Washington - O discurso, afinal de contas, é chamado "O Estado da União" - não "O Estado do Mundo". Então talvez Barack Obama possa ser desculpado por dar ênfase à economia americana, ontem à noite, e por praticamente ignorar as crises políticas e econômicas do planeta.

Houve muita conversa sobre a recuperação dos Estados Unidos da Grande Recessão e sobre o plano do presidente de usar novos programas e cortes de impostos para compensar a estagnação dos salários da classe média (plano que deve ser rejeitado pelo Congresso, dominado pelos republicanos).

Mas, por mais assertivo que tenha sido Obama sobre a solidez e a criatividade da economia americana, o oposto foi verdade no que diz respeito aos assuntos globais - da economia ao terrorismo e ao meio ambiente.

E, se os Estados Unidos estão de volta - a "nação indispensável", como dizem seus líderes -, Obama tem de ser mais franco, ativo e visionário em relação ao mundo.

Para começar, mal houve menção a Paris. O presidente repetiu a mesma ladainha de sempre sobre tolerância e a natureza essencialmente pacífica das religiões, mas não soou nenhum novo alarme e não propôs novas ideias para lidar com uma justificada obsessão planetária com o terrorismo.

Isso tem consequências em todo o mundo, inclusive nos Estados Unidos, onde as pesquisas mais recentes mostram que (agora que a economia está aquecendo) o terrorismo/segurança nacional está no topo das preocupações dos eleitores.

O presidente evitou muitos dos tópicos do mundo em guerra como o conhecemos hoje.

Ataques de drones não são política externa. Ninguém acredita que os Estados Unidos tenham realmente encerrado seu envolvimento militar no Afeganistão e no Iraque. E que evidências existem, de verdade, de que o Irã esteja barganhando de boa fé para abrir mão justamente daquilo que seus líderes claramente cobiçam: o status de potência nuclear?

As propostas do presidente de uma "economia da classe média" são remendos desenhados para aliviar os golpes da face amarga do capital globalizado: uma pressão implacável sobre os salários.

Mas o homem que salvou e protegeu Wall Street e os bancos americanos junto com George W. Bush não vai sugerir reformas globais sistêmicas. E ele não o fez ontem à noite.

Em vez disso, ele defendeu novos e abrangentes tratados comerciais com países asiáticos além da China. Ele certamente tem razões geopolíticas para fazê-lo (os Estados Unidos não querem hegemonia chinesa na região). Mas Obama não mencionou o que os sindicatos americanos sabem: que tais tratados seriam na melhor das hipóteses um arremedo para a classe média que ele quer proteger.

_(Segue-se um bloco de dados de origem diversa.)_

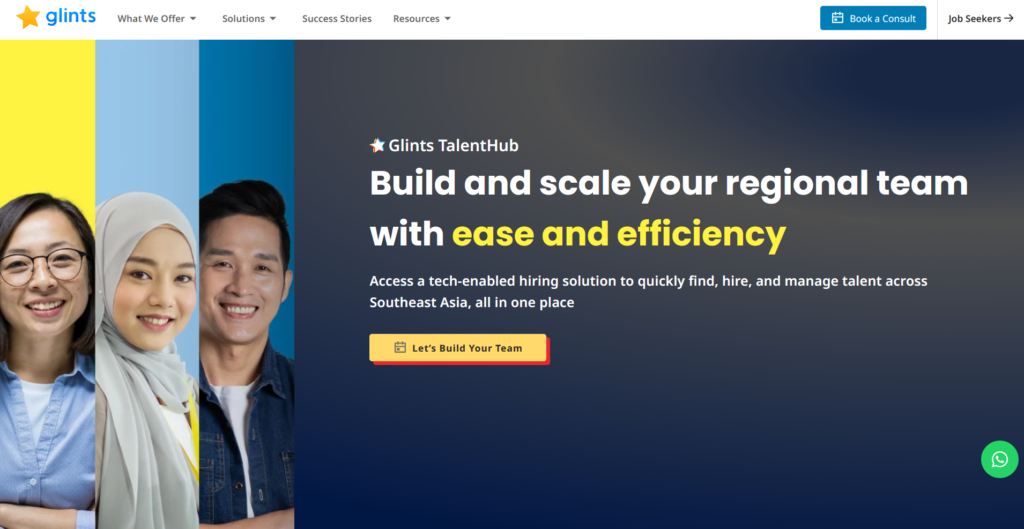The height and width of the screenshot is (529, 1024).
Task: Expand the Solutions dropdown arrow
Action: pyautogui.click(x=273, y=19)
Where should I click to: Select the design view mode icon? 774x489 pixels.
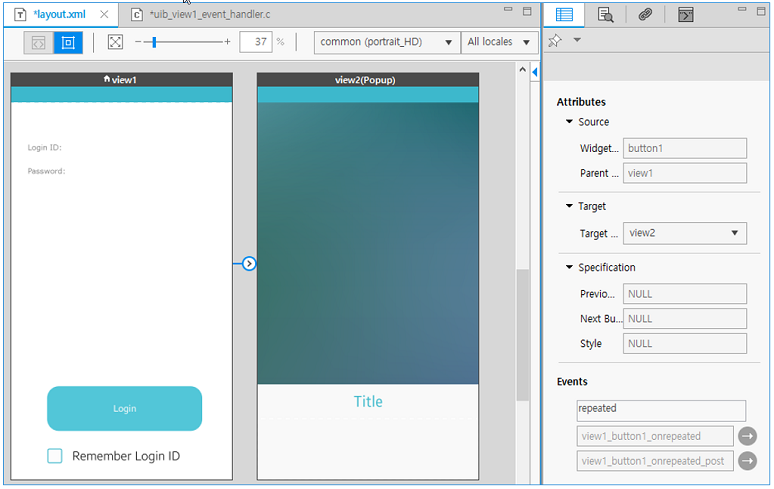click(x=68, y=42)
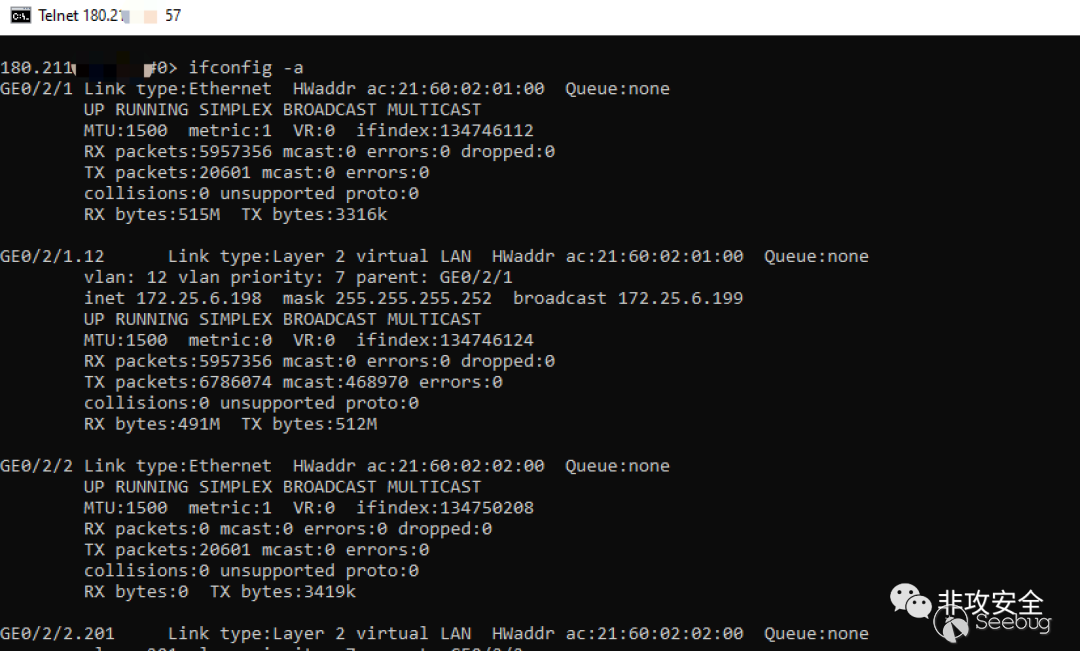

Finalmente, é claro, falou-se de aquecimento global. Neste departamento, o presidente ofereceu como evidência de progresso seu acordo com os chineses para limitar as emissões de carbono - um progresso, sem dúvida.

Mas, se os cientistas estão corretos de que se acelera a chance de catástrofe, o presidente tinha o dever de propor um plano abrangente e urgente - e oferecer sua confiança renovada para liderá-lo.

Obama exibiu um claro ar de superioridade ontem à noite. Mas era para consumo americano - não global.

Este artigo foi originalmente publicado pelo HuffPost US e traduzido do inglês.